Non più, quindi, “ama il prossimo tuo come te stesso” quanto, piuttosto “ama il prossimo tuo come prossimo tuo!”

Questo, il medico psicoterapeuta Giovanni Russo, lo chiamava Egoismo Positivo,  in grado di individuare nel benessere altrui  non una fonte di invidia da svilire ma, semmai, una risorsa cui attingere, in cambio di adeguata riconoscenza.

L’Io, quindi, visto come Elemento capace di mediare fra i desideri sfrenati del “bambin” (l’Es) e i rigidi codici morali (Super-Io), in grado di consentirci un oggettivo esame di realtà e un’adeguata capacità di giudizio, attraverso una buona immagine della propria persona, il controllo delle pulsioni e una valida tolleranza delle frustrazioni

Esiste, dunque, un lato “bello” dello specchio dell’anima, in cui possiamo rivederci attraverso la lettura di questa splendida poesia dell’amico Antonio Rizzuti (professore, filosofo, meridionalista e counselor): “Erano il tuo stupore e il mio silenzio. Timidamente i nostri cuori vacui si scoprirono. Pena di sguardi, sorrisi acerbi, teneri sospiri trattenuti. Io cerco la tua mano, si uniscono le nostre solitudini, il mondo è ai nostri piedi solo se mi cingi la spalla. Questo sei tu, un’alba nuova. Per me”. 

Il mio amico “Totino”mi ha ricordato che la parola “Io” ha perso, tanto tempo fa, la consonante “D”. Forse è successo con la cacciata di Adamo ed Eva dal Paradiso Terrestre. O, forse, questa “D” che ci renderebbe così simili a “D”IO, non l’abbiamo mai avuta.

Perchè. forse, così come un figlio può conquistare la possibilità di guidare un’automobile (simbolo di libertà e autonomia tipici dell’adulto) solo una volta maggiorenne e dopo un adeguato training formativo, l’essere umano attende la maturità necessaria senza perdere, però, la spontaneità del “fanciullo”. In questo modo, forse, nello “iato” del pronome “io”, si incide un intaglio nel quale si alloca, perfettamente la “D”. quando il tempo, ovviamente, è giunto. Un radicale libero che ottiene l’equilibrio ritornando dove tutto è cominciato.

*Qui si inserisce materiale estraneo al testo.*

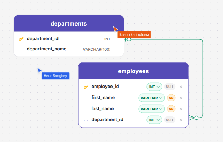Click the relationship endpoint circle near departments

(x=129, y=39)
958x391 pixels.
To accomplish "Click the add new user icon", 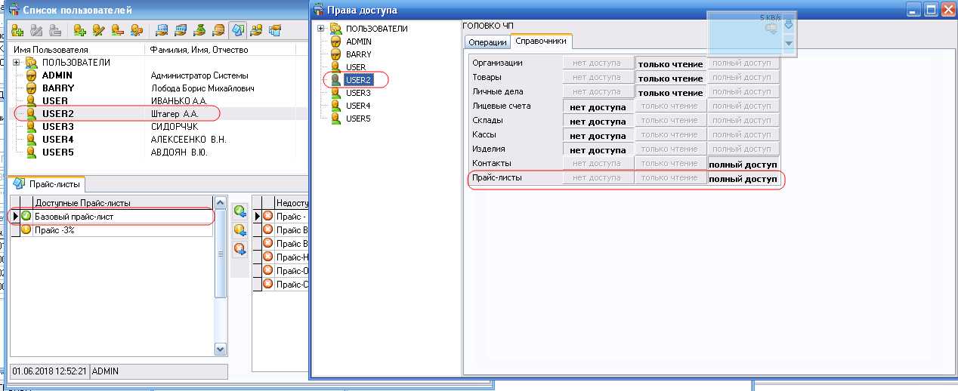I will 80,31.
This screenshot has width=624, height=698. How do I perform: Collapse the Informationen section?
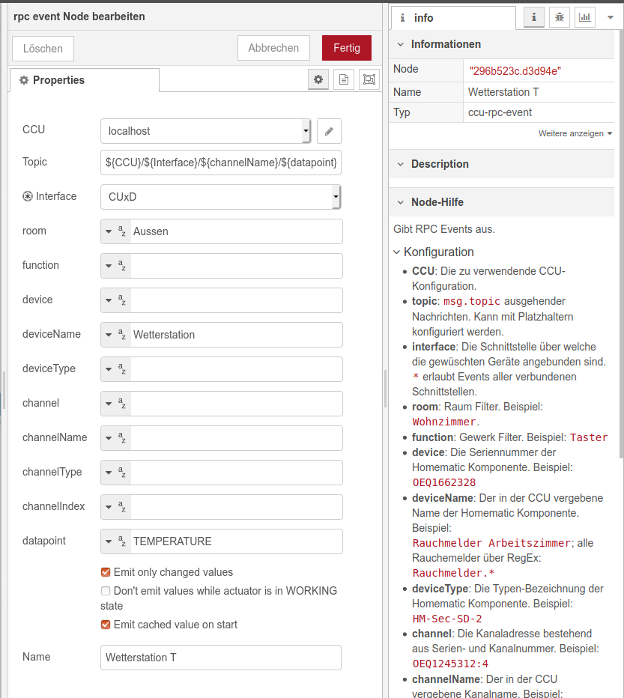click(401, 44)
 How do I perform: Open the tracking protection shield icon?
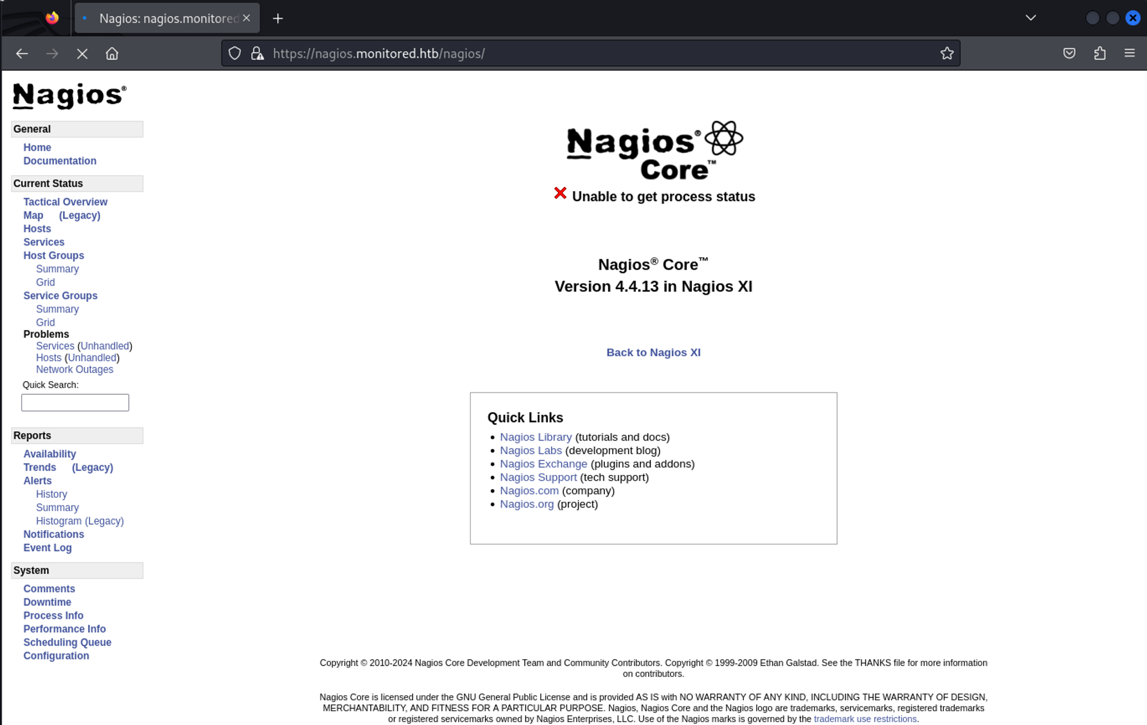pos(235,53)
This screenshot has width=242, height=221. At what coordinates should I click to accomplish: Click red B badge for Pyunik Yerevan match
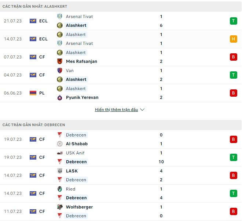pos(234,93)
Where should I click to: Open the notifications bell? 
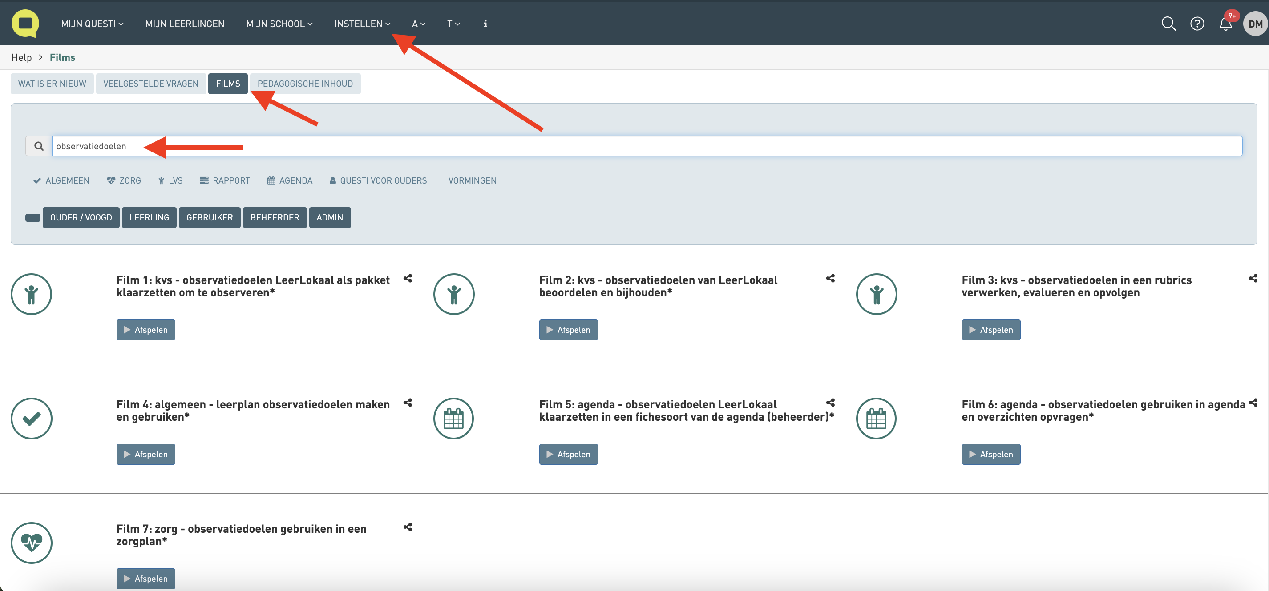(1225, 24)
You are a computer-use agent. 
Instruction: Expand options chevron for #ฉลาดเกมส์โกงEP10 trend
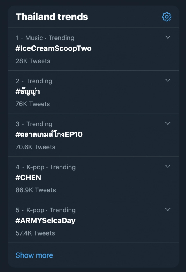(168, 123)
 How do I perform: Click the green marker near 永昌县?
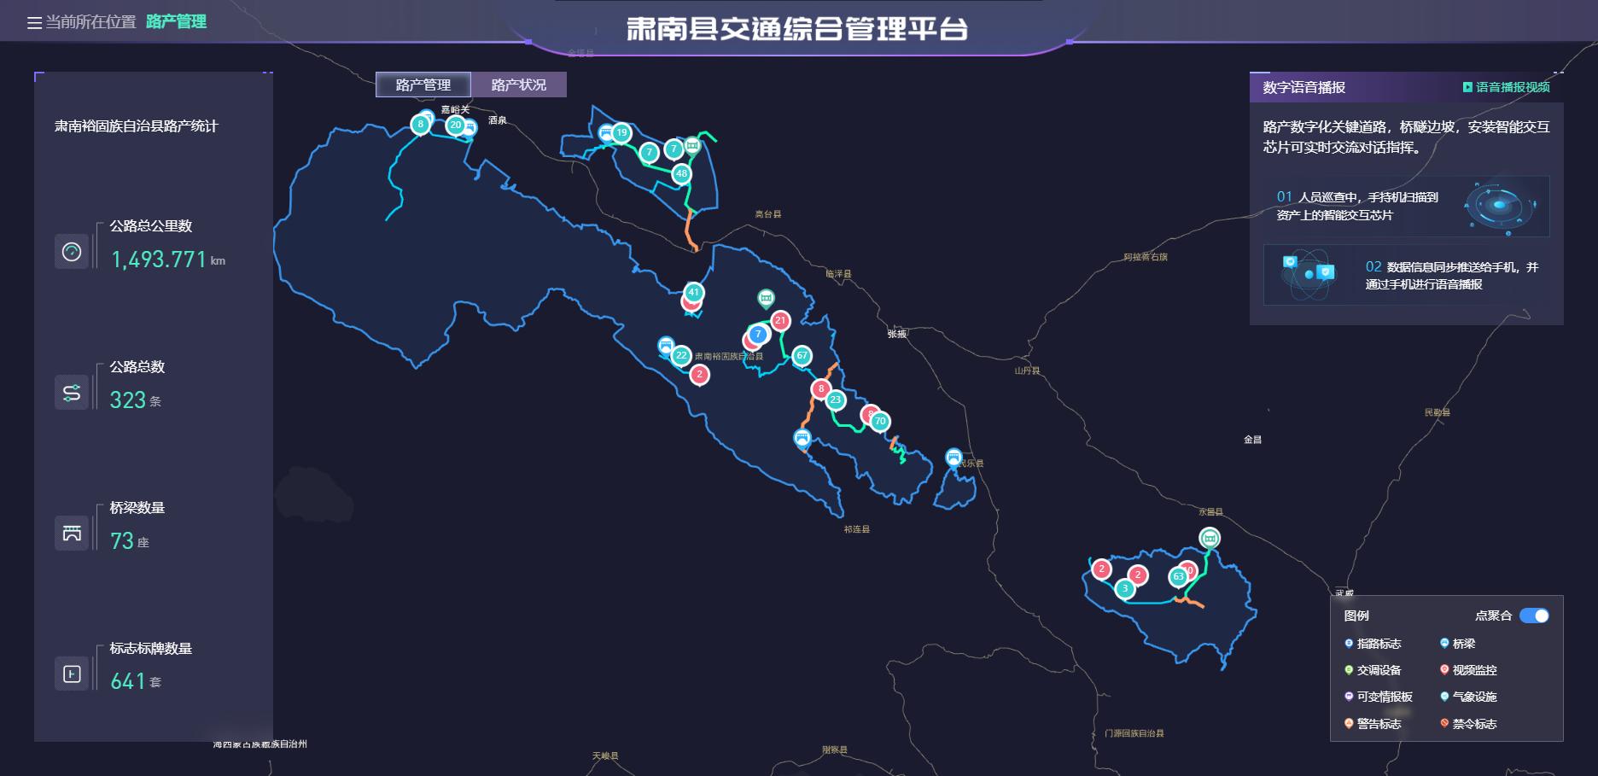click(1209, 538)
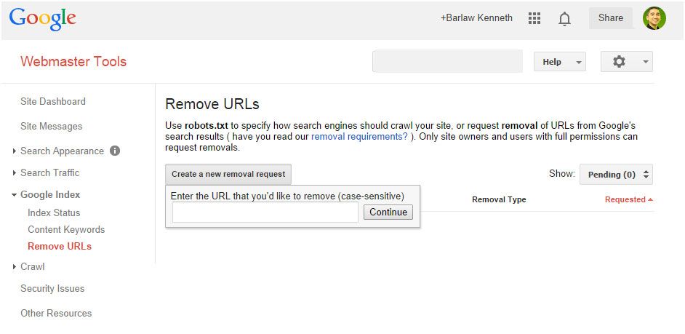Sort by the Requested column arrow

651,199
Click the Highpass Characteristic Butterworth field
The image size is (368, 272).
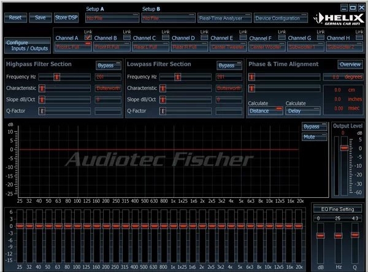107,88
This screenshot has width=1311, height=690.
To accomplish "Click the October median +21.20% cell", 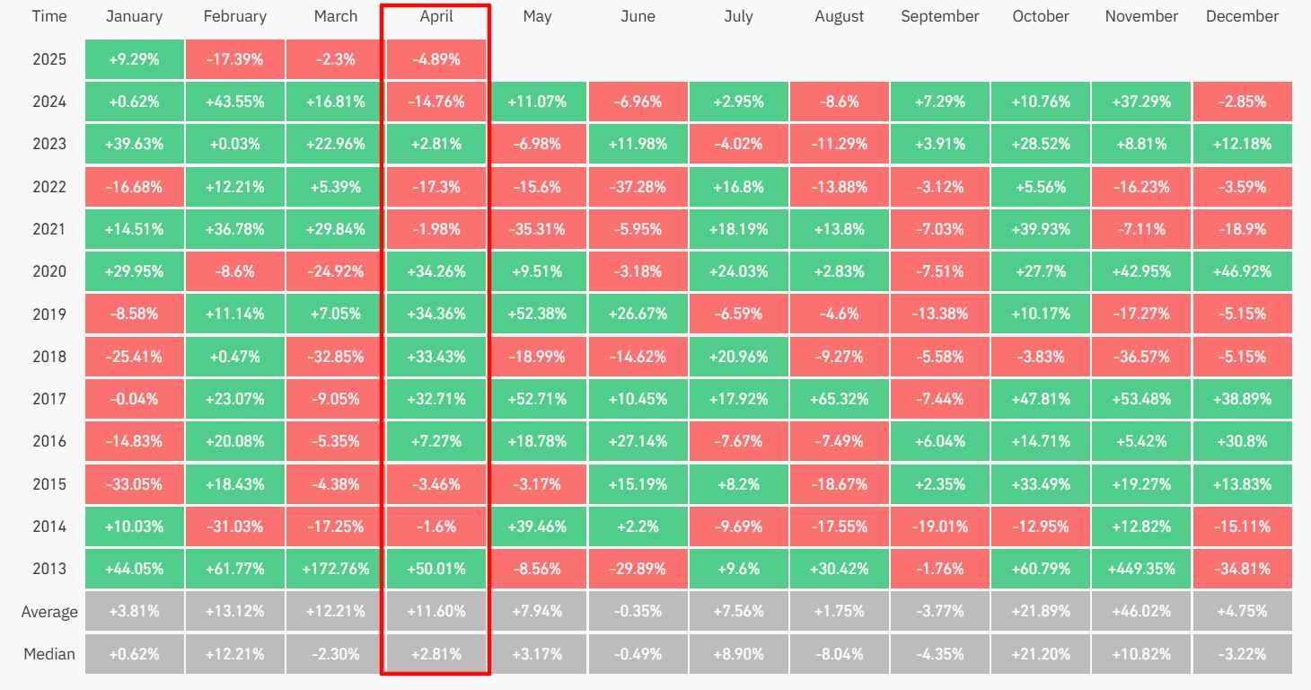I will tap(1041, 654).
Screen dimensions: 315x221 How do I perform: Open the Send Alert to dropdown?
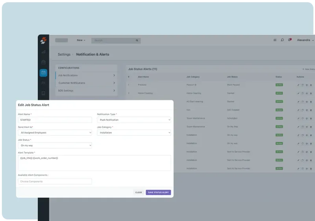[x=55, y=133]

Perchè, in fondo, dopo l’ultimo giro di giostra, si torna sempre a “casa”.

Auguri.

G.M. Direttore La Strad@

Ringrazio moltissimo il prof. Antonio Chiaia (per gli amici “Totino”) per gli ottimi spunti da cui è nato questo editoriale. Ho condiviso molto degli ultimi 20 anni, con lui, sua Madre, il suo grande Padre (che ho sempre amato chiamare, alla Napoletana, ‘On Peppino) e i suoi tre fratelli Francesco, Giovanni e Paolo. Ognuno diverso dall’altro ma accomunati, tutti, dalla Passione verso tutto ciò in cui si sono sempre applicati.